BERLIN — A second-sizzling heat wave that’s sweeping Europe this summer is fueling a shift in attitude across the continent to the once foreign concept of air conditioning.
But with the planet getting hotter due to human-caused climate change, many Europeans are reconsidering their opposition to air conditioning that has made them among the lowest users of the cooling machines in the world.
Until now, fewer than five percent of all European households have air-conditioning, compared with 90 percent in the United States. But Europe’s air-conditioner stock is estimated to roughly double within the next two decades, according to the International Energy Agency (IEA), as record heat becomes more frequent.
For many Brits sweltering in record heat, the lack of air-conditioning has become a problem not only at home but on public transport, where a service running with fully air-conditioned trains is a distant dream. Transport for London urged people to travel with water and stay hydrated.
In recent weeks in Germany, residents have been sharing maps on social media of air-conditioned buildings and cafes in their area, fans and portable cooling systems are sold out. Employers are worried that the lack of cooling is killing productivity, and at least one Berlin air-conditioning installer suspended its phone service because of a flood of calls in June, according to a recorded voice message.
Air conditioning’s unpopularity in Europe is not entirely based on climate change concerns. For some, it is simply not worth the effort. On most days, summers in some parts of Europe can still feel more like mild winters to Texas or Arizona residents.
On a continent that has long shrugged off air conditioning as unnecessary and where doctors still debate its potentially harmful side effects, the recent quest to find cooler air may foreshadow a drastic change in Europeans’ relationship with the air conditioner. Dirk Trembich, the head of the Berliner Klima air-conditioning company, said interest began to surge in April 2018 — ahead of a record-hot summer. Demand still hasn’t faded.
For residents, the growing acceptance of air conditioning in their homes is an acknowledgment of a worrisome fact: Climate change is here to stay.

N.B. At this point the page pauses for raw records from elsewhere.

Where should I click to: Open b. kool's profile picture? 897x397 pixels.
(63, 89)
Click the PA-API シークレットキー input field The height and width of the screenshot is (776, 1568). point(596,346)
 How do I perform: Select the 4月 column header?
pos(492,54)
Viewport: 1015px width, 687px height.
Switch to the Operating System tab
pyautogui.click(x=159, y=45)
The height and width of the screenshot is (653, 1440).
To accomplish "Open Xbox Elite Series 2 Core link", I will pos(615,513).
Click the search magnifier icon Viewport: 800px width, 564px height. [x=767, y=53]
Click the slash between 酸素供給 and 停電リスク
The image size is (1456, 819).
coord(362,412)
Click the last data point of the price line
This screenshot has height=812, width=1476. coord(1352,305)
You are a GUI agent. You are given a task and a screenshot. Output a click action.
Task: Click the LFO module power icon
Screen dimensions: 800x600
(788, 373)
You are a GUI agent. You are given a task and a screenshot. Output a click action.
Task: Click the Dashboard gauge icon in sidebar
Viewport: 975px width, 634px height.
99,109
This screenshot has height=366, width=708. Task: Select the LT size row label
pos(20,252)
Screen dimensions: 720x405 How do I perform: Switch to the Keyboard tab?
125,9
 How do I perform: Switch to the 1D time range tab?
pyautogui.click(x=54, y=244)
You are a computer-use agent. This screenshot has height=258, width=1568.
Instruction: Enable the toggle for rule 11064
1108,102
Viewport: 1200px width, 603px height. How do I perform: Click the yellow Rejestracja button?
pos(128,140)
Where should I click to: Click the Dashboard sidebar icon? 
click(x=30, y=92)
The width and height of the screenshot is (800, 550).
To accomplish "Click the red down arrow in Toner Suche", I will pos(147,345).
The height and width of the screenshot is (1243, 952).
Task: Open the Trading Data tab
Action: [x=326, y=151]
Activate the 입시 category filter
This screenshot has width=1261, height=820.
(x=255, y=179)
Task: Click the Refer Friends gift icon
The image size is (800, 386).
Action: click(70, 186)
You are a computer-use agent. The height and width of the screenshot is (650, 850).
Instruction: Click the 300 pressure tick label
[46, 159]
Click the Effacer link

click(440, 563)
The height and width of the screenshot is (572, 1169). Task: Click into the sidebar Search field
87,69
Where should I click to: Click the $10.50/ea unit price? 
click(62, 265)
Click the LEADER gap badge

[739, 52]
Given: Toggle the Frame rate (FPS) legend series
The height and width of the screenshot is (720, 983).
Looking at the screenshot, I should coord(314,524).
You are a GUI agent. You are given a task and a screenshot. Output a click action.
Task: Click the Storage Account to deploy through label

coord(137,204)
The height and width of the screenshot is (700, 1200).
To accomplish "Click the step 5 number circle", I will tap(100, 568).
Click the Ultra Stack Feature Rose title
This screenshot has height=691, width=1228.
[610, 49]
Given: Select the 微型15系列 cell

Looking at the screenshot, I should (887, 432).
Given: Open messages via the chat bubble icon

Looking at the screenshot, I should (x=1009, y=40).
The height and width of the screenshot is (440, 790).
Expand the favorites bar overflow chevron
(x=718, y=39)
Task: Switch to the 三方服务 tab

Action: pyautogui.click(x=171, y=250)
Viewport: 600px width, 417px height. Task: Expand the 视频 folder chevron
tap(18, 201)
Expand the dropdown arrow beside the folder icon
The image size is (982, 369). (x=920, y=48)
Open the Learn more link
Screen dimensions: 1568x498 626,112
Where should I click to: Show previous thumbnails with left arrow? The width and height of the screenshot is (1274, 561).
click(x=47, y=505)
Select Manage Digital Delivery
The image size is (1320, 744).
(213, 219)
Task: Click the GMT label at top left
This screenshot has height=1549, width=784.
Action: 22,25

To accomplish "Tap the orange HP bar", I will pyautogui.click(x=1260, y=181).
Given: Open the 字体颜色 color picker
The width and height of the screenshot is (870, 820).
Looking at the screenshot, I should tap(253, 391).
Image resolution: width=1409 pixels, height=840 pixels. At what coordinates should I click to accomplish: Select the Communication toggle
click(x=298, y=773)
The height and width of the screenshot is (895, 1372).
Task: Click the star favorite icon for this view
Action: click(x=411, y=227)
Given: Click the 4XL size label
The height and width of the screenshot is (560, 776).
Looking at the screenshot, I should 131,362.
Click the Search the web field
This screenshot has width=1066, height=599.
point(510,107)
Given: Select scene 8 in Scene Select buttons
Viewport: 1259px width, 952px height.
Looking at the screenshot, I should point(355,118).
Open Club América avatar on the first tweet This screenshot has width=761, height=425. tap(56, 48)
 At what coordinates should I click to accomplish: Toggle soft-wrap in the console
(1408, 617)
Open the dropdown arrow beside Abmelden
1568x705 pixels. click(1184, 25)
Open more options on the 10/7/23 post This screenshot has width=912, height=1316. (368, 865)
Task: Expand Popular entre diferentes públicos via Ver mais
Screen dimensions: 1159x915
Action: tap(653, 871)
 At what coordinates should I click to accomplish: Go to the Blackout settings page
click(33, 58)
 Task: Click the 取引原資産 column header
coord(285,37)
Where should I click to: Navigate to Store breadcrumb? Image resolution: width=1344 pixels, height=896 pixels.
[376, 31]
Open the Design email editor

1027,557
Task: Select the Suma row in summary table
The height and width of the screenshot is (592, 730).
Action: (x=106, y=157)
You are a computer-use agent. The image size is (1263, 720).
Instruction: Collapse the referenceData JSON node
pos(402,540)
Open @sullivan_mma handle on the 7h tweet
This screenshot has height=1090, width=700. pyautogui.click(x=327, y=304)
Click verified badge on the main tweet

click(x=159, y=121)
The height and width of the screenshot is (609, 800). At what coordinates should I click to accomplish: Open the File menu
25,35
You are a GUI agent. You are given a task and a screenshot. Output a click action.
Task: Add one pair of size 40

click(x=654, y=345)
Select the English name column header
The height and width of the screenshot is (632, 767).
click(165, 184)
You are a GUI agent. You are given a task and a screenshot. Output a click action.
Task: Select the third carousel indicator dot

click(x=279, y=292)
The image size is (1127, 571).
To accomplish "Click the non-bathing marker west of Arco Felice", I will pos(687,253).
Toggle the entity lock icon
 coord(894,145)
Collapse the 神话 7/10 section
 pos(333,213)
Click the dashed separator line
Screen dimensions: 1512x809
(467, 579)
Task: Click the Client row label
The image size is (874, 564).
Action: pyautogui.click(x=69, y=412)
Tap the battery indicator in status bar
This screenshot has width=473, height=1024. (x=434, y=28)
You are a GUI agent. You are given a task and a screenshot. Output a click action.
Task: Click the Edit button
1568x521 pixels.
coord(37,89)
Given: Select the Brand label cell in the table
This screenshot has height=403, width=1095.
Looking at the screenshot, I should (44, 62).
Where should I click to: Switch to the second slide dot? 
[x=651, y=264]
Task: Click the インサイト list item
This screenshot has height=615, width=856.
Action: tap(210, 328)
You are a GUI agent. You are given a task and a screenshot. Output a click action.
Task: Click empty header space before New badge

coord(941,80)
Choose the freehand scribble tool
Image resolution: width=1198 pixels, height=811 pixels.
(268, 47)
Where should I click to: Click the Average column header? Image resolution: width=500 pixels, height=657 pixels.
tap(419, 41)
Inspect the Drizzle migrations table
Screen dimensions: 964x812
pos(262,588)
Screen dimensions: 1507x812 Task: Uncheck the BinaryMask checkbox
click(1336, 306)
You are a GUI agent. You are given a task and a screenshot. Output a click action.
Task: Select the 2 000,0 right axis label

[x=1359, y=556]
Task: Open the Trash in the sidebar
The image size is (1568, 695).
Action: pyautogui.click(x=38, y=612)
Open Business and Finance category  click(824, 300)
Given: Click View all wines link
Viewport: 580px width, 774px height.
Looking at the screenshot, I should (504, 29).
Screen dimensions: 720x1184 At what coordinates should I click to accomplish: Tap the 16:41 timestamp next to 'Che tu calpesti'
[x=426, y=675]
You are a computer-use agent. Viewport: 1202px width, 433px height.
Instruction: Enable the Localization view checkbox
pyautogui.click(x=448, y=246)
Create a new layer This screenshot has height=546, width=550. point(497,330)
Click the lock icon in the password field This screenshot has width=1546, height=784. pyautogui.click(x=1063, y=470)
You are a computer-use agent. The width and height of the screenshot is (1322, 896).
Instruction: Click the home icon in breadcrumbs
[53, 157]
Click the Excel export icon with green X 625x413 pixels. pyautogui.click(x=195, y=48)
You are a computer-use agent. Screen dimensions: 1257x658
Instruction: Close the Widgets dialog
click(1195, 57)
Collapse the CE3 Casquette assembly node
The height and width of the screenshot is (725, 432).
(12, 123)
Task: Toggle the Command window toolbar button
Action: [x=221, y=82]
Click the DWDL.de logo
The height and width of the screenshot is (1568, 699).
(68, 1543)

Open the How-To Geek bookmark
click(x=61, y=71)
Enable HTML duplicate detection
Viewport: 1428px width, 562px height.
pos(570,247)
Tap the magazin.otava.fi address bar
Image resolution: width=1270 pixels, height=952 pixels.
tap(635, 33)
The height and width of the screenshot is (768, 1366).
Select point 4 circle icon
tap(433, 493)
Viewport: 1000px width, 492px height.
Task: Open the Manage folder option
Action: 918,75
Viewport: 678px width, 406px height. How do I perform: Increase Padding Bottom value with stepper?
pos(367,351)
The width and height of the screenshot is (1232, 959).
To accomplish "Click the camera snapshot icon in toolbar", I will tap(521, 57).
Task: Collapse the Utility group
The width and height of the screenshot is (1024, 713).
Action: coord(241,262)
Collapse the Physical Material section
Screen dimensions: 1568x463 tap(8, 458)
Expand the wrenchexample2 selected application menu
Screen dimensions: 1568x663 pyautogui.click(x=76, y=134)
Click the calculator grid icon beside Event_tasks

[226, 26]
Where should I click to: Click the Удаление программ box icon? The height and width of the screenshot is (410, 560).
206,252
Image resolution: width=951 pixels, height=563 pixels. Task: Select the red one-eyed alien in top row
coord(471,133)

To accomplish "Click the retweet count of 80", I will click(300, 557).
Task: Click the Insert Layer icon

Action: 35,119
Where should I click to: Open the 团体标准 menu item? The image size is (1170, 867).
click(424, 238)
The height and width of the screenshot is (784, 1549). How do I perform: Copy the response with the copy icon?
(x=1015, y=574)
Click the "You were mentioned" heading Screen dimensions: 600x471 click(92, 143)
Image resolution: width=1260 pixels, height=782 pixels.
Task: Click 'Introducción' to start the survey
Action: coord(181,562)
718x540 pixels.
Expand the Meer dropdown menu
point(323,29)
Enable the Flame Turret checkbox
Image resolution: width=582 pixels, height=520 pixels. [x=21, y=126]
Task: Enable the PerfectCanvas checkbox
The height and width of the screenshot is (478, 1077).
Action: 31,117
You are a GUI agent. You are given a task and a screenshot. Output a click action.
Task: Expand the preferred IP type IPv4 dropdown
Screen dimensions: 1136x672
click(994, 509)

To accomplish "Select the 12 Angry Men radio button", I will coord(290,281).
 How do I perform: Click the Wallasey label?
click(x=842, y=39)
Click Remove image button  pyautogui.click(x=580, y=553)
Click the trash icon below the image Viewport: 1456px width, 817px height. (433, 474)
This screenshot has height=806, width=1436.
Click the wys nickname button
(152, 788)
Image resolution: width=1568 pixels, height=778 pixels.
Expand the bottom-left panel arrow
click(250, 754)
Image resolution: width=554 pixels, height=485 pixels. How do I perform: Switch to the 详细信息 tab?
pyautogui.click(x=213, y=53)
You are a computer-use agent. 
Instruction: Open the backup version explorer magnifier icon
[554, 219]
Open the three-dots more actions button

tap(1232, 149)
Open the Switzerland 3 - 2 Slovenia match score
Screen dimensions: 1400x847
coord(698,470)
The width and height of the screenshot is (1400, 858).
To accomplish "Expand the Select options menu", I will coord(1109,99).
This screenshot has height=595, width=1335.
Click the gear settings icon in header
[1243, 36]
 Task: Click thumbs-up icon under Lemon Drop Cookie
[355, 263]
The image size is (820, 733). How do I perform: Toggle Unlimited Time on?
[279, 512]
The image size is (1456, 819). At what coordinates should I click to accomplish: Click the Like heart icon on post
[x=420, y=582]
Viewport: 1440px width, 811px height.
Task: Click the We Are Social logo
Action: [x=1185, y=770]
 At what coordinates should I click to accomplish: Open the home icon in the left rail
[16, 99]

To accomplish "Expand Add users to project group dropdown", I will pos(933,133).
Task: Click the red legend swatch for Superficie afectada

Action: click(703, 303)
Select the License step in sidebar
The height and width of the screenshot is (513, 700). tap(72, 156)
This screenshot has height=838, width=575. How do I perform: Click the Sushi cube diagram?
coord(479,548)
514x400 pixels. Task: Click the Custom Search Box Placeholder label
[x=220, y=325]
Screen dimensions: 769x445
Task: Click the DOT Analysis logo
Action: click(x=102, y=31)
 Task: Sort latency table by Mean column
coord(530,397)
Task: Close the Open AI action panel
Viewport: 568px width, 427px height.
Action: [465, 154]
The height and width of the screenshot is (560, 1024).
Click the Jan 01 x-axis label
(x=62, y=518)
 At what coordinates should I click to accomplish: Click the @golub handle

After predictions of the impending heat wave, sales of fans and air conditioners have surged across Europe in recent months, including in France and Austria. In Germany, the U.S. military said last month it was examining whether new temperature records would require the installation of new air conditioners, Stars and Stripes reported.
Those changes may come close to a cooling revolution in Europe. But by a global standard, the movement toward cooling is marginal.
Europe’s estimated increase in overall demand in the coming years is expected to be dwarfed by demand in other parts of the world, especially India, Indonesia and China. Fans and air conditioners already account for 10 percent of electricity consumption, but the IEA predicts that the associated energy demand could triple over the next three decades, unless units become significantly more energy efficient.
European air conditioners are already among the world’s most efficient. Still, their environmental footprint could make Europe’s debate over the need for better cooling even more heated than it has been in the past. By trying to escape the impact of climate change, its critics argue, air-conditioner consumers may end up making global warming worse.
Air conditioners’ energy consumption was among the reasons cited when German officials in the city of Düsseldorf recently rejected proposals to install cooling systems. Like most buildings in Germany, one of the world’s richest nations, schools are not usually air-conditioned, which means that students are sent home early on especially hot days.
But the hesitancy among some Germans to embrace air conditioning is justified, said Veit Bürger, deputy energy and climate action head of Germany’s Institute for Applied Ecology. Periods of heat often coincided with stiller-than-usual air, resulting in less wind energy being produced and an increased demand for polluting coal energy instead, he said. This combination could make air conditioning during the summer especially challenging, given European targets to cut emissions.
Instead, he urged a more concerted effort to design “buildings in a way that minimizes the need” for air conditioning, through better insulation.
German health insurance providers and doctors frequently caution that air conditioning can make humans more vulnerable to catching colds and may expose people suffering from allergies to mold. One of Germany’s largest health insurance providers, Barmer, released a warning last year and compared air conditioners’ “cold shock” to “weather extremes,” such as thunderstorms, which may worsen “sleep disorders, headache or circulatory problems.”
Instead, public health officials said, Germans should consider opening their windows in the morning, dress accordingly and drink sufficiently.
But Trembich, the air-conditioning installer, said that well-maintained and appropriately programmed systems were designed to avoid such side effects. Unlike in the United States, for instance, German systems usually lower the temperature by a few degrees, to avoid exposing consumers to drastic temperature changes and to save energy.
Record-hot summers — including a heat wave that killed 15,000 people in France in 2003 — have prompted reconsideration.
Schichtl, the cooling-system salesman, said consumers were increasingly concluding “that relying on ACs is actually healthier” than battling the heat without one.